India New Bridge Investment and Maxwell (Mauritius), the investment arms of Newbridge Capital LLC and Temasek Holdings, respectively, will together come out with a voluntary open offer to the shareholders of Matrix Laboratories.
This follows their decision to jointly subscribe to the proposed preferential issue of 2.25 million equity shares by Matrix.
In a communication to the Bombay Stock Exchange, Matrix said after the preferential offer, India New Bridge Investment and Maxwell's combined shareholding would touch 15.4 per cent of the diluted equity of Matrix.
The Securities and Exchange Board of India stipulates that investors have to come out with an open offer for a minimum additional 20 per cent equity of a company if their shareholding crosses 15 per cent.
As per the Sebi formula, the open offer price is likely to be around Rs 1,530 per share.
Matrix's equity currently stands at Rs 12.3 crore (Rs 123 million), and after the preferential issue it will increase to Rs 14.55 crore (Rs 145.5 million). The company's board yesterday approved the issue of 2.25 million equity shares at Rs 1,500 per share, totalling Rs 337.5 crore (Rs 3.37 billion).
Matrix has informed the stock exchanges that it will convene an extraordinary general meeting of its shareholders on March 26, 2004, to obtain their approval for the proposed preferential issue.
The EGM will ensure that the new resolution will supersede the approval obtained earlier for the same issue.

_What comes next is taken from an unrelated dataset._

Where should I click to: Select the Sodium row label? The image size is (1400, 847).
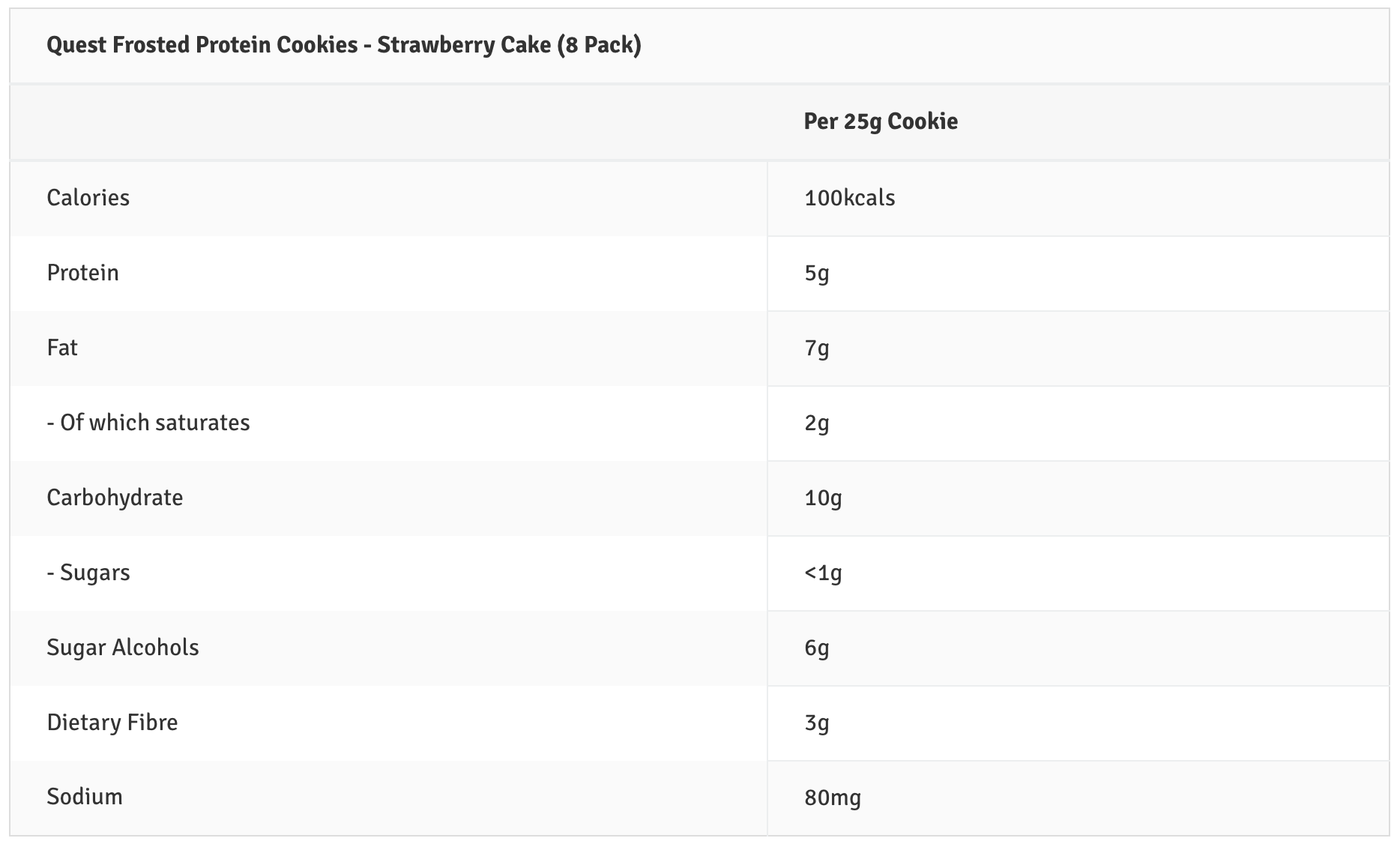pos(85,797)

At an EGM held on January 28, 2004, the shareholders of Matrix had passed a resolution for the allotment of 2.25 million shares to New Bridge Investment and Maxwell (Mauritius) individually.
The company had in its notice to the stock exchanges said the proposed allottees were not acting in concert and the acquisition of shares was being made independently.
However, the foreign institutional investors later informed the company that they had decided to co-operate in acquiring the shares through the preferential allotment.They said if they decided to acquire the shares such that their combined shareholding in the company equalled to or exceeded 15 per cent of its paid-up equity pursuant to the preferential allotment or otherwise, they would together make an open offer in accordance with the Sebi (Substantial Acquisition of Shares and Takeovers) Regulations, 1997.